= Gotofredo I (archbishop of Milan) =

Gotofredo I (or Gotifredo; died 19 September 979) was the archbishop of Milan from 974 until his death.

Gotofredo first appears as Gotefredus clericus ac notarius ("Gotofredo, cleric and notary") of Archbishop Walpert in July 962, when he was at San Salvatore di Tolla nel Piacento. Gotofredo was later a subdeacon and a supporter of the Ottonians, for whom he acted as a diplomat. On 25 June 965, he was present with Burchard III of Swabia at the Battle of the Po, where Guy of Ivrea was defeated and killed. Guy's younger brother, Conrad Conon, was convinced to leave his family's faction, with the offer of the March of Ivrea, now vacated. Gotofredo, on behalf of Otto I, bestowed it on him in 970.

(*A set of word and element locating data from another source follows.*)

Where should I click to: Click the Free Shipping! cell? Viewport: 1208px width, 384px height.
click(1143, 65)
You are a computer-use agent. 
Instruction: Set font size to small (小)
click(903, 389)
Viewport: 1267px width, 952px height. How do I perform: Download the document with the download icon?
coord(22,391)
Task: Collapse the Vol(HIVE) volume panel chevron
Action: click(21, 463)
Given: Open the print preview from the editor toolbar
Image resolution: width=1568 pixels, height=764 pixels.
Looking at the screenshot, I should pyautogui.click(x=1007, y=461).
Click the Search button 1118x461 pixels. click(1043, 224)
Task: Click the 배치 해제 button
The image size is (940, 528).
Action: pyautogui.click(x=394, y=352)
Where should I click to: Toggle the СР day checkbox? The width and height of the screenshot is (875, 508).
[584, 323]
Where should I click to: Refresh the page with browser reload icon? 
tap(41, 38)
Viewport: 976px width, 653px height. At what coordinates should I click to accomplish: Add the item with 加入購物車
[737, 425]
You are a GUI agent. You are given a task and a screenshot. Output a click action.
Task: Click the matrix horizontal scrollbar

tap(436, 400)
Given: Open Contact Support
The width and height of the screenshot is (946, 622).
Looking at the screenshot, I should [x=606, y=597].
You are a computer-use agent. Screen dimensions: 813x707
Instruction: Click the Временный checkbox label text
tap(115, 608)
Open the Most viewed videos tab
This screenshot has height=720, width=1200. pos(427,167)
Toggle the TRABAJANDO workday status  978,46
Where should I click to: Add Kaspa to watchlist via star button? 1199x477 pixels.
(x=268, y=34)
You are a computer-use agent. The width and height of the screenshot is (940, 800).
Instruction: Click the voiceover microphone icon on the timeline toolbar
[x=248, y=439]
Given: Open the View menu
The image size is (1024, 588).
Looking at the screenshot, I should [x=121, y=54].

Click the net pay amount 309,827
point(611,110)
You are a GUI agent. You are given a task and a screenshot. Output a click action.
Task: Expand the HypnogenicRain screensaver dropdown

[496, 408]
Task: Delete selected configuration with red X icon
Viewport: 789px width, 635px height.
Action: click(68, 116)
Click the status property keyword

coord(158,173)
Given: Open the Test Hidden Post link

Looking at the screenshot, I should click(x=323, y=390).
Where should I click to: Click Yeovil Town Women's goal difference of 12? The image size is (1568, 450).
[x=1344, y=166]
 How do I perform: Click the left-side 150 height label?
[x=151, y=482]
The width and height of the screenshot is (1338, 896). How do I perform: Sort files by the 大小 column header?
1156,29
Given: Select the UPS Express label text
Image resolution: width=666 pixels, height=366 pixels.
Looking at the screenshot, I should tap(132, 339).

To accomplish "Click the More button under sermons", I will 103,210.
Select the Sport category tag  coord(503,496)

According to the notice of his death, he had been archbishop for five years, one month, and twenty-three (or twenty-four) days, which, calculated backwards, places the beginning of his tenure in July or August 974, depending on whether it is dated from his election or consecration. His predecessor, Arnulf I, died on 16 April 974. Gotofredo's episcopate was marked by his continued support for the Ottonian dynasty and for German rule of Italy. He died in 979 and was buried in Santa Maria Iemale. He was the last of a series of seven politically active archbishops before a period of quiet descended on the Ambrosian see.